X = mc.Normal( "x", 0, 1, value = -2. )

@mc.potential
def Y( x =X, z = z): #similar to my comment above, you can place unknowns here in place of 1, 0.2.
return mc.lognormal_like( z-x, 1, 0.2,  )

mcmc = mc.MCMC( [X] )
mcmc.sample(20000,5000)


Notice $Z$ is negative, so this must make $X$ negative too. And we observe this:

By symmetry (since $Y = Z-X$) the posterior of $Y$ is similar:

### Z is a vector of observations

If $Z$ is a vector of observations, then the potential function can be modified to look like:

z = [2,3,4]

#...
X = mc.Normal( "x", 0, 1, value = -2., size = 3 )

@mc.potential
def Y( x =X, Z = Z):
return mc.lognormal_like( Z, 1, 0.2,  )


To extend to more than two linear combinations, eg $Z = X_1 + X_2 + ... +X_N$, well to be continued.

## Second Approach

A more specific approach is to notice that as $X$ is normal, we can think of this task as $Z = Y + \text{noise}$:

import pymc as mc

Z = -1

Y = mc.Lognormal( "y", 1, 0.2 )

obs = mc.Normal( "obs", 0, 1, value = Z, observed = True )

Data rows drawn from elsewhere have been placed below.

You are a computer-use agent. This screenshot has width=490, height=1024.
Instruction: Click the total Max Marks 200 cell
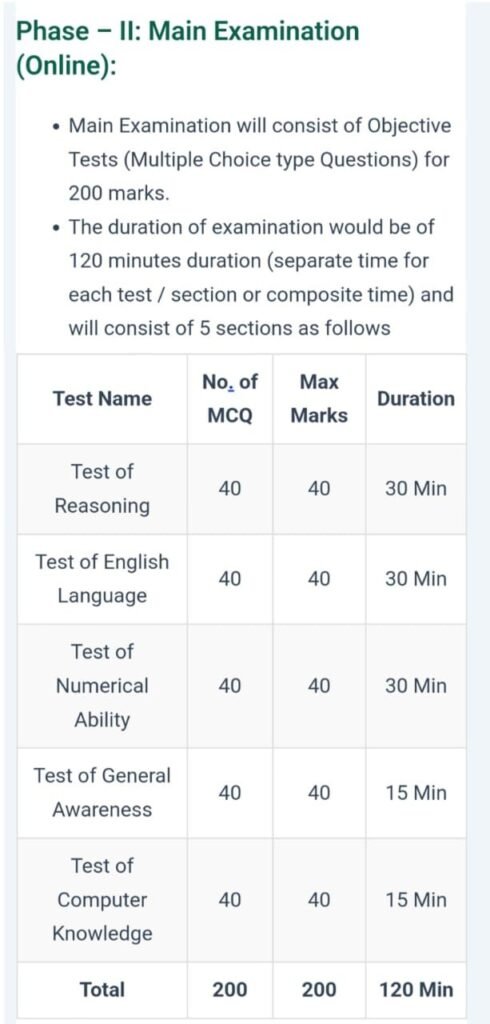(319, 989)
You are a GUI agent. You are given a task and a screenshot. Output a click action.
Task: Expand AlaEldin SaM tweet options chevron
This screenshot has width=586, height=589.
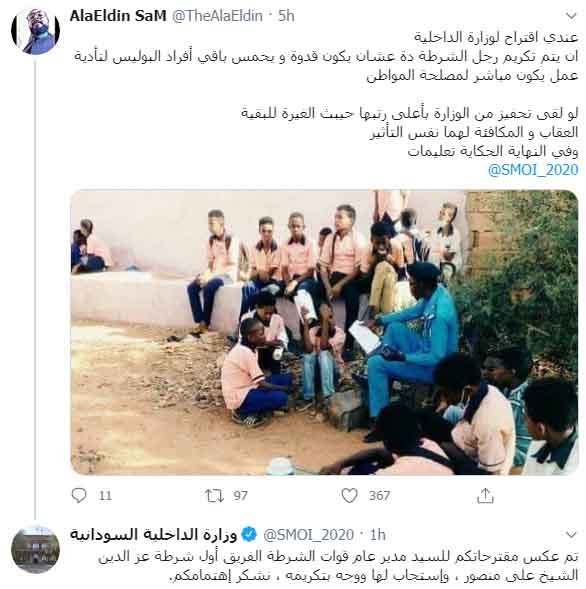571,16
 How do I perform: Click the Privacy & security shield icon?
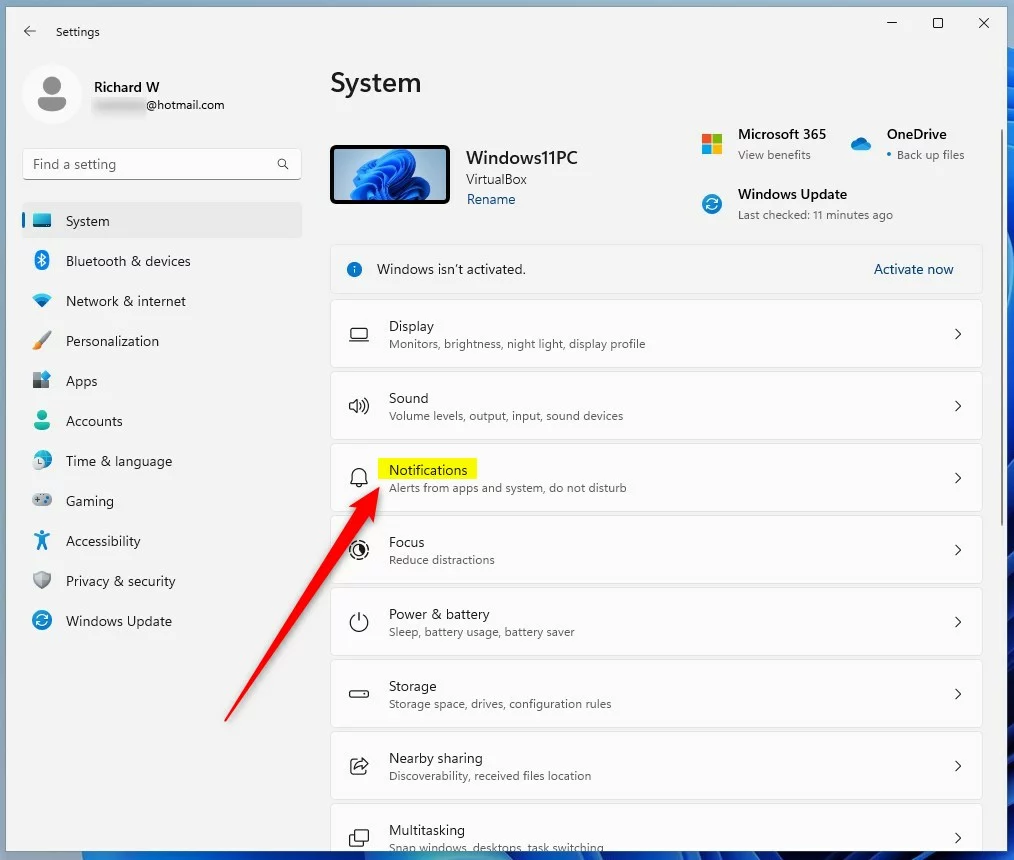42,581
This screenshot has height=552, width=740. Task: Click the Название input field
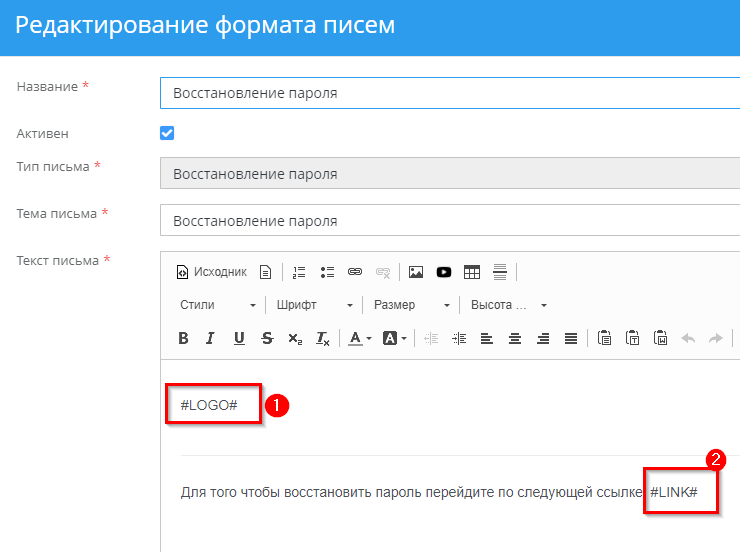[450, 93]
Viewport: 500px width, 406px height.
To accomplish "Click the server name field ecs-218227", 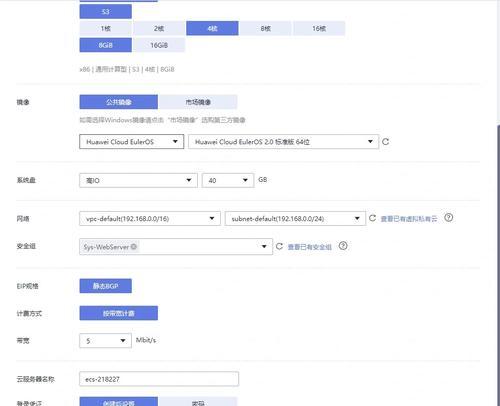I will (x=159, y=379).
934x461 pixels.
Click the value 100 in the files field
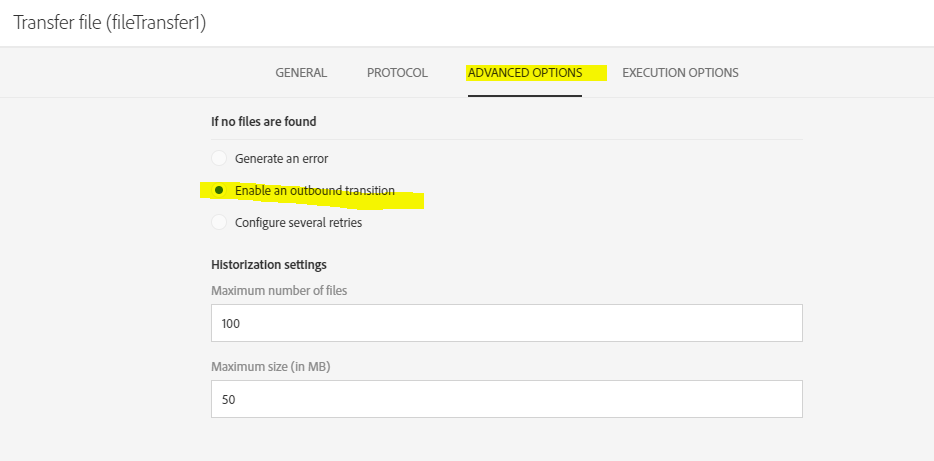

mcmc = mc.MCMC( [Y, obs] )

mcmc.sample( 20000,5000 )


Running this second version did give me some unstable results (was returned a handful incredibly large values )

• Thanks, but isn't that assuming that $Z$ is fixed, and not random (of which observations are available)? In reality there's a vector $[z_i]_{i=1}^N$ (and actually it's $Z = X_1 + X_2 + X_3 + ...$), so I'm not sure this would generalize. – roger_ Apr 19 '13 at 4:07
• isn't $Z$ fixed? i.e. you mention you have samples observations $z_i$. – Cam.Davidson.Pilon Apr 19 '13 at 4:12
• Sorry what I meant was I have multiple realizations of it, so it's not just a constant. My goal is infer the parameters of $X$ and $Y$ from $z_i$. – roger_ Apr 19 '13 at 15:29
• but they are still observations. Whereas I have $Z = 1$, you may have $Z = [1,2,3]$, correct? I made some edits to the first approach to reflect this. – Cam.Davidson.Pilon Apr 19 '13 at 15:42
• I made some edits to the 1st approach fyi – Cam.Davidson.Pilon Apr 20 '13 at 1:21

Conceptually, to do Bayesian inference, one has to serve a conditional likelihood function, with specific pdf. In your case, you have to provide the actual joint distribution of (X,Y). Perhaps potential function can help but the idea is the same, the final entry point to do MCMC should be a specific log pdf.

If X and Y are independent, then the sum of their pdfs is the convolution of the two pdfs. so Z ~ Normal(thetax)*logNormal(thetay). Maybe the convolution integral can be evaluated.